• [DATASET EXCERPTS]

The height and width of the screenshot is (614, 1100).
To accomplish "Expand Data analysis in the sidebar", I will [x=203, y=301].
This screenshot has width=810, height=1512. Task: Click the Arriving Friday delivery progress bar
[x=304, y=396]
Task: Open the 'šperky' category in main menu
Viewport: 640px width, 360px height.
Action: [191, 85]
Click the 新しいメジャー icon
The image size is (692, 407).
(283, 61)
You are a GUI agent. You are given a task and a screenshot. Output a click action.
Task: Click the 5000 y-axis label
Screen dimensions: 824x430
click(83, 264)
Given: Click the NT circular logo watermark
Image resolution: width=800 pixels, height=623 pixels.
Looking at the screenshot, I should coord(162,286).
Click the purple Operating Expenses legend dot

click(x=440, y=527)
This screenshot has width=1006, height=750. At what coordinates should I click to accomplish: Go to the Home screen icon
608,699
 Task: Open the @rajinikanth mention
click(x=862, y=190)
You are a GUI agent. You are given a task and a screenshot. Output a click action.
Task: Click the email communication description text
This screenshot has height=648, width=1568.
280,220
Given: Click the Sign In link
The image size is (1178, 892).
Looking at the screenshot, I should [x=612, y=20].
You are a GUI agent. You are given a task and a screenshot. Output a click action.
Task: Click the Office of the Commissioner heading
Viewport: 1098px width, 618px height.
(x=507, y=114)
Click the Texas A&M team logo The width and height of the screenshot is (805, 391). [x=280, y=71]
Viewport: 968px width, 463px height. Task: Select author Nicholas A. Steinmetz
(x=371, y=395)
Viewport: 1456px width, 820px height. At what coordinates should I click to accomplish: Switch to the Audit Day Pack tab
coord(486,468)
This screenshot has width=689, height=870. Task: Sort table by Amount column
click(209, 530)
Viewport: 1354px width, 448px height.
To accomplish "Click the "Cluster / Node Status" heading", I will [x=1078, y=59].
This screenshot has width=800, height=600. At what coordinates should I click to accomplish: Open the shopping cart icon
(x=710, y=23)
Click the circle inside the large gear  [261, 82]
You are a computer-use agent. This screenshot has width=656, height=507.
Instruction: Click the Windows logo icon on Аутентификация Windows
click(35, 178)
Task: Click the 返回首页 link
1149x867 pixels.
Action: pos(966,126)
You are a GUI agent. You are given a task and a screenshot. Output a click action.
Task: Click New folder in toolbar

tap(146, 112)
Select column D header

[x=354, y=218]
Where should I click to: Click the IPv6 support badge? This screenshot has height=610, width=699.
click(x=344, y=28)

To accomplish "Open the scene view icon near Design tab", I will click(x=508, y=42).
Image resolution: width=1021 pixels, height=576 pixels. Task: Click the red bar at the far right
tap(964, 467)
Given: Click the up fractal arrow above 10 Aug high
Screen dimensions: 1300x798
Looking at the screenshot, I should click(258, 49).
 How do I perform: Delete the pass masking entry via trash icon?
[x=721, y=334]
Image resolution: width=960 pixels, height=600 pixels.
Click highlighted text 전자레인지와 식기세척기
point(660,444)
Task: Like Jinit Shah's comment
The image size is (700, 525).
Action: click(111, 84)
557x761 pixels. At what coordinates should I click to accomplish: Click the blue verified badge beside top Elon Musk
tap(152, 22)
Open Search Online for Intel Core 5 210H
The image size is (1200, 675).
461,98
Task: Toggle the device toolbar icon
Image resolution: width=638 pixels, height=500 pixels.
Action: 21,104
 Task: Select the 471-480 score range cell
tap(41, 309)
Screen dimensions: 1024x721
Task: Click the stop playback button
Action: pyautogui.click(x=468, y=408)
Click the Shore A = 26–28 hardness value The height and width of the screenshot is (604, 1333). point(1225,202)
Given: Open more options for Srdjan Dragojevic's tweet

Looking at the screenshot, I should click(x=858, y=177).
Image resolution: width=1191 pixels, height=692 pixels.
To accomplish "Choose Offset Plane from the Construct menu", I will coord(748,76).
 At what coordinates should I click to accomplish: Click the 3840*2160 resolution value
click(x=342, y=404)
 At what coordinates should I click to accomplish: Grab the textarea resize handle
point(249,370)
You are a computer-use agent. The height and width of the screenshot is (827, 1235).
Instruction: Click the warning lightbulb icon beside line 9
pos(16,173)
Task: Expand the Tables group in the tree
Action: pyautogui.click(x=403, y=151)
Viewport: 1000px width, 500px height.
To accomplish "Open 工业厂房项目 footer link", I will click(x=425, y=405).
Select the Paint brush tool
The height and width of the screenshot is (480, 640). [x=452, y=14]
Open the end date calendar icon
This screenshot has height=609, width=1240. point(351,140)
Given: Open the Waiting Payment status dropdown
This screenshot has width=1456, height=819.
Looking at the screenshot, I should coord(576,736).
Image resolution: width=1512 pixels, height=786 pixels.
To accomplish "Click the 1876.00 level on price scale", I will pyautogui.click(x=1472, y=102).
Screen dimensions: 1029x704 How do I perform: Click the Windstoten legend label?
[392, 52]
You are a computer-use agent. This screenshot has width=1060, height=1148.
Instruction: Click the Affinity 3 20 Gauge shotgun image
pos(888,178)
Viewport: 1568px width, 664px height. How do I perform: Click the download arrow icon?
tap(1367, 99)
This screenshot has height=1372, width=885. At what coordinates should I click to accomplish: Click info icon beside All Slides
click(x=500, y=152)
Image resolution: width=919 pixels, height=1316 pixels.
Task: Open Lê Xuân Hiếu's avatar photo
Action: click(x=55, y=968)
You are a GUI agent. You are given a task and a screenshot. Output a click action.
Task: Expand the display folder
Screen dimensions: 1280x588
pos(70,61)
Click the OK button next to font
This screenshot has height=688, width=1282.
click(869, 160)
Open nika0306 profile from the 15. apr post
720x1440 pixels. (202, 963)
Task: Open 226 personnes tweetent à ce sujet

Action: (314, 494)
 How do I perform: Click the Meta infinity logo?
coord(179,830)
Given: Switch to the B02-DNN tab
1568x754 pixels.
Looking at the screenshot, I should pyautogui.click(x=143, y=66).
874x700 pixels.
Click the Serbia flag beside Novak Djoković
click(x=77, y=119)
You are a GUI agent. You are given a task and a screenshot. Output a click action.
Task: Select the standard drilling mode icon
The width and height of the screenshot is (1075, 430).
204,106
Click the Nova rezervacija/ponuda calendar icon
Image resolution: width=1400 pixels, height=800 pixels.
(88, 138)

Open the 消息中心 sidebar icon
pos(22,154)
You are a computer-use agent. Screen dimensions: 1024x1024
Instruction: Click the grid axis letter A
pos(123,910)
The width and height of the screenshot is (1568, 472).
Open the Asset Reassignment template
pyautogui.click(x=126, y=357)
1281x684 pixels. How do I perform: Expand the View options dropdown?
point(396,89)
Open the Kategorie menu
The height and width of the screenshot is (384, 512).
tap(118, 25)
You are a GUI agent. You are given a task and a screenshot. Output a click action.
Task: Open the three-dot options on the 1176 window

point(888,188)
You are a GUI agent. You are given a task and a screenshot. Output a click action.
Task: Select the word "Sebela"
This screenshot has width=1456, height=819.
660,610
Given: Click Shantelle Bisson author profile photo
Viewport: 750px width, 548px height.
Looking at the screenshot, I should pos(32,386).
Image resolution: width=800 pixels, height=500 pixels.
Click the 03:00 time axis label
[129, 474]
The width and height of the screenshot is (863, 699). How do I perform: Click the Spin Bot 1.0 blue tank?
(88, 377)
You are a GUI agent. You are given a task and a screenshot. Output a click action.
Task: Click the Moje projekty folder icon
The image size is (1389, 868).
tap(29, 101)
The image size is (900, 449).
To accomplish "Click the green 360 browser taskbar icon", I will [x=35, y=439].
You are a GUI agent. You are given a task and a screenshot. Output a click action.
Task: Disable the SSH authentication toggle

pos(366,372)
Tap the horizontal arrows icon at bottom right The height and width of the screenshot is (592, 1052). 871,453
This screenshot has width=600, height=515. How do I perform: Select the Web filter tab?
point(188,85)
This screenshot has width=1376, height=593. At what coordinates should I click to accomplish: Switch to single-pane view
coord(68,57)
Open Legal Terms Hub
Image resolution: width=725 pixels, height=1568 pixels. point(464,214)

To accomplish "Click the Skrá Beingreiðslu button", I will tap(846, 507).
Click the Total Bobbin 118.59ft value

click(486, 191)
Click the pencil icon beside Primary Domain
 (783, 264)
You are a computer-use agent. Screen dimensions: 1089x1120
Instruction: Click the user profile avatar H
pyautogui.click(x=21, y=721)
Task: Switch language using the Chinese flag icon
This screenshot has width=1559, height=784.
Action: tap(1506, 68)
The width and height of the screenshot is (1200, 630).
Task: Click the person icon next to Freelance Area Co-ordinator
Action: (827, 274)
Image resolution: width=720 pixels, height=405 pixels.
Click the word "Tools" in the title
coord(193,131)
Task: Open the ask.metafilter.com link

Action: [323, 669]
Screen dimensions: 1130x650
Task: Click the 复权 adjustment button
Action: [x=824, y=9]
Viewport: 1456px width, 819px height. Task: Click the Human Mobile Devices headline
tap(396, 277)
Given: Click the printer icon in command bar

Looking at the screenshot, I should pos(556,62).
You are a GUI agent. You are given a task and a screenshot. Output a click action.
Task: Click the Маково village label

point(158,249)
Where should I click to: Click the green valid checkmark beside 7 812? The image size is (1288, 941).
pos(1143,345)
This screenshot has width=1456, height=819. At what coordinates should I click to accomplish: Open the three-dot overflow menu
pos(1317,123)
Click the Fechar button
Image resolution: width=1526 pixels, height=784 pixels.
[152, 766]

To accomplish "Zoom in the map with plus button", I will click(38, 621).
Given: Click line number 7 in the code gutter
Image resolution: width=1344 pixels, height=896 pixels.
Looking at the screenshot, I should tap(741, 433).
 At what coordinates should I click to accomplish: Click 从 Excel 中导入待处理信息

• [WHAT YOU ARE ASKED TO DO]
Where a line of the material holds the word "computer", copy that line.

• [ANSWER AREA]
You are a computer-use agent. This screenshot has width=656, height=507.
You are a computer-use agent. The height and width of the screenshot is (827, 1235).
You are a computer-use agent. This screenshot has width=1060, height=1148.
You are a computer-use agent. Screen dimensions: 1024x1024
You are a computer-use agent. Screen dimensions: 1089x1120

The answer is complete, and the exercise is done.